_To do:_ From the material below, copy each line that contains the string "height", leaving the lines unchanged and in their original order.
|---|
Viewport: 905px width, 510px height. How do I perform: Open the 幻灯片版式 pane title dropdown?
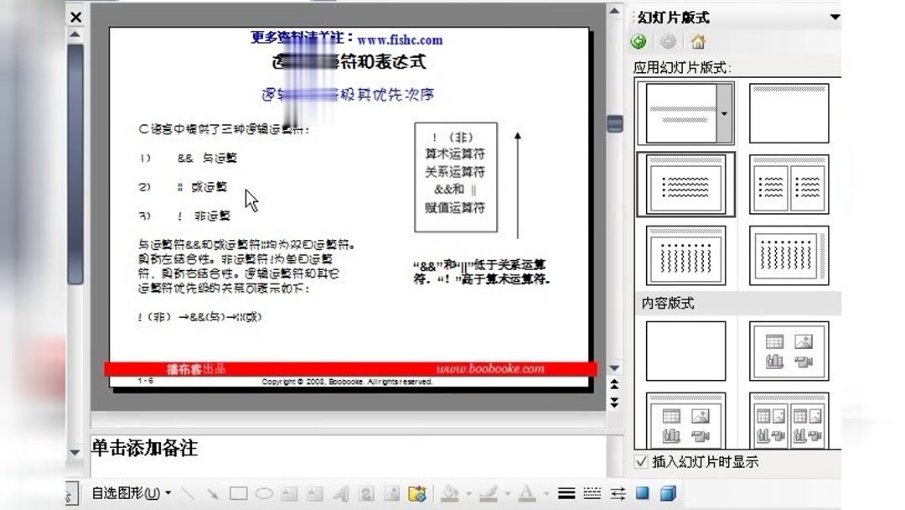(x=834, y=17)
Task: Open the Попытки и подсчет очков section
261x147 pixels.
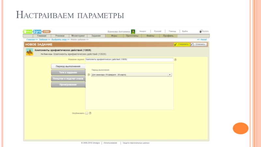Action: (68, 79)
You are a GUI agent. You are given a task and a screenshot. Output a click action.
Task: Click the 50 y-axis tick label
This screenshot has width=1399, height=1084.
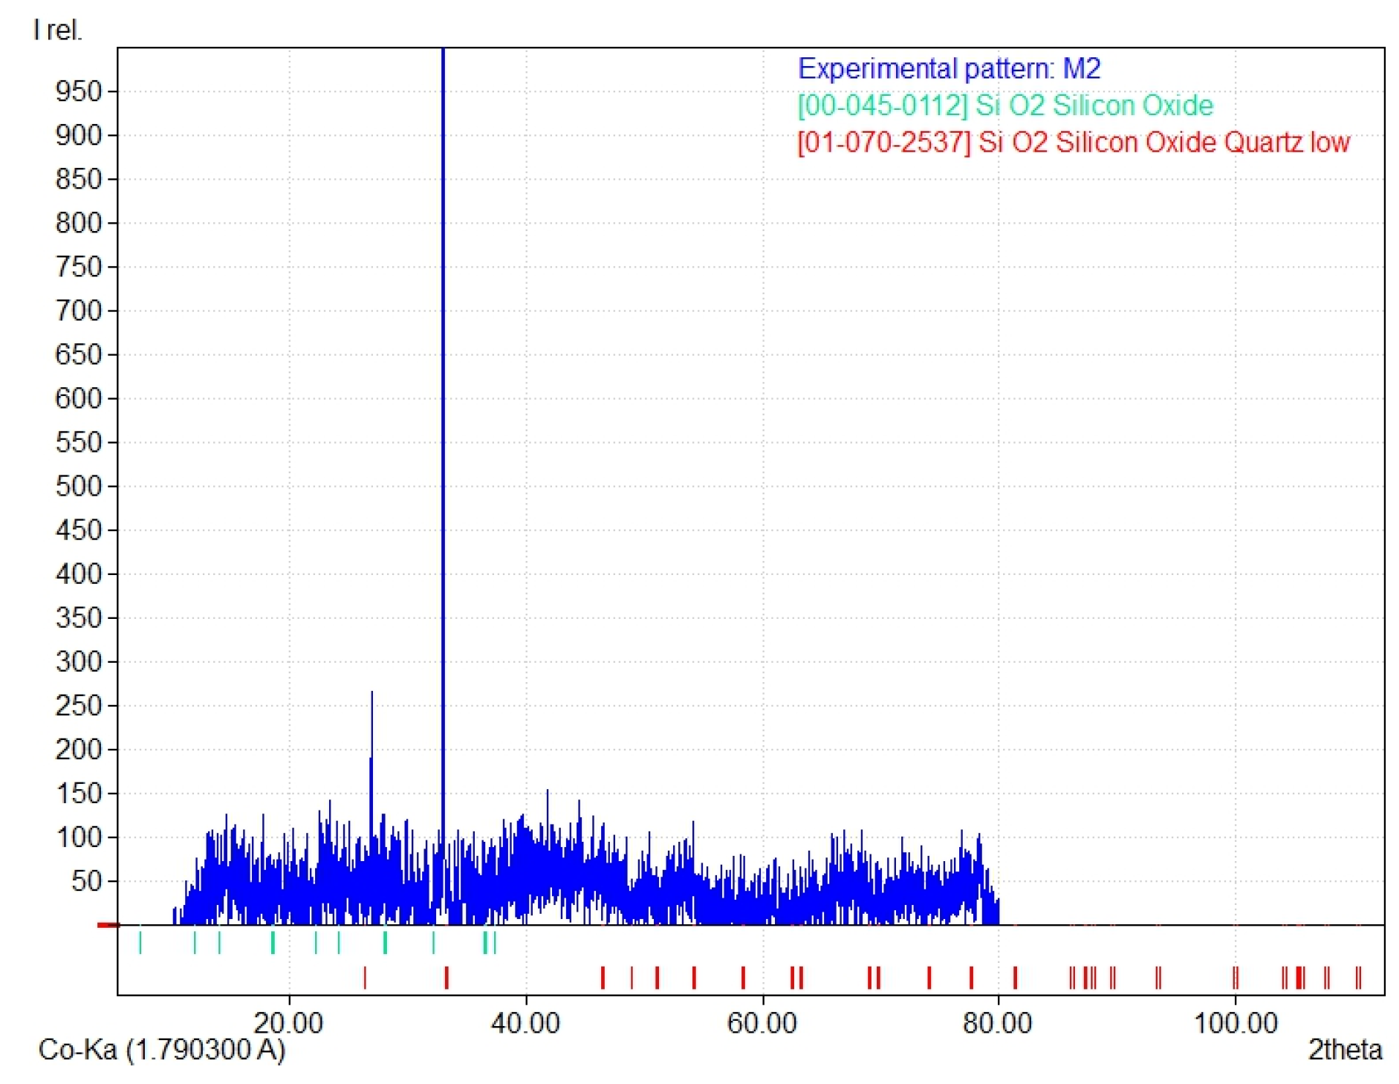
|---|
_Output for this exercise:_
Viewport: 905px width, 510px height. How do I perform: Open the 幻灯片版式 pane title dropdown?
This screenshot has width=1399, height=1084.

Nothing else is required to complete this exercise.